• Given text:

┄┄┄┄┄┄

ECONOMIC CATASTROPHE (2008)


CONTENTS

The "easy money" disaster

Market saturation bursts the speculative bubble

Panic sets in (2008)


The textual material on this webpage is drawn directly from my work
        America's Story – A Spiritual Journey © 2021, pages 421-425.

THE "EASY MONEY" DISASTER

But at this point, Bush had big problems at home to deal with – actually huge problems, because the American economy was facing a meltdown, such as it had not seen since the early 1980s, and possibly even since the days of the Great Depression.  Much of the cause was foolish economic policies undertaken by the Bush Administration when the long economic growth experienced since those early 1980s and extended through the 1990s seemed to lose considerable steam in the early 2000s (the rapid expansion of the computer/electronic media industry had slowed up considerably, again because of relative market saturation).  To encourage continuing economic growth, Bush decided to set aside regulations carefully put in place in the early 1930s – regulations designed to protect the American financial world from falling into a speculative bubble, such as the one that burst at the end of the 1920s.  And yes, at first it looked as if the new "freeing up" of the world of American finance was giving the American economy the medicine it needed to get up and moving at the pace it had been doing so formerly.

But this was timed with (and part of the cause) of another economic issue developing at the time:  the huge growth in the American 
national debt.  It went from 57% of the nation's total economic output per year to 70% of that amount in Bush's eight years in office, actually doubling from $5 trillion to $10 trillion in that same time.  So critical had the national debt become that it looked as if merely paying the interest at the normal rate of about 6% on that debt would take up most all of the federal government's discretionary funding (the part that is not already mandated, such as Social Security funding, and thus not accessible for government spending) leaving little funding available for the government's operational programs – including the very, very expensive war in Iraq.

So a simple solution was offered by the Federal Reserve Bank:  to lower the Fed's discount rate – that is, the interest rate that the Federal Reserve charges the banking world for the financial backup banks need to conduct their own financial operations (a complete reversal of the high interest rate strategy enacted 30 years earlier by Federal Reserve chief Volcker!).  Reducing that rate would also lower greatly the interest rate that the government would have to pay to cover its own enormous (and rapidly growing) debt.  And thus it was that the Federal discount rate steadily came down, to a point where by 2008 it was running at the unheard of rate of less than 1%!!!

┄┄┄┄┄┄

• Data:
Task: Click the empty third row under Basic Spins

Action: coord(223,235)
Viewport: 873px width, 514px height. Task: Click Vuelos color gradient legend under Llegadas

┄┄┄┄┄┄

• Work instruction 1:
List every section title given under the contents heading of the economic catastrophe text.
• Work instruction 2:
Answer the following briefly from the economic catastrophe text.
(a) Which pages of the book is the material on the webpage drawn from?
(b) In dollars, how did the national debt change during Bush's eight years in office?
(c) At what rate was the Federal discount rate running by 2008?
• Work instruction 3:
Reproduce the passage of the economic catastrophe text between "ECONOMIC CATASTROPHE (2008)" and "Journey © 2021, pages 421-425.", inclusive.

• Your response 1:
The "easy money" disaster
Market saturation bursts the speculative bubble
Panic sets in (2008)

• Your response 2:
(a) Pages 421-425.
(b) It doubled from $5 trillion to $10 trillion.
(c) Less than 1%.

• Your response 3:
ECONOMIC CATASTROPHE (2008)


CONTENTS

The "easy money" disaster

Market saturation bursts the speculative bubble

Panic sets in (2008)


The textual material on this webpage is drawn directly from my work
        America's Story – A Spiritual Journey © 2021, pages 421-425.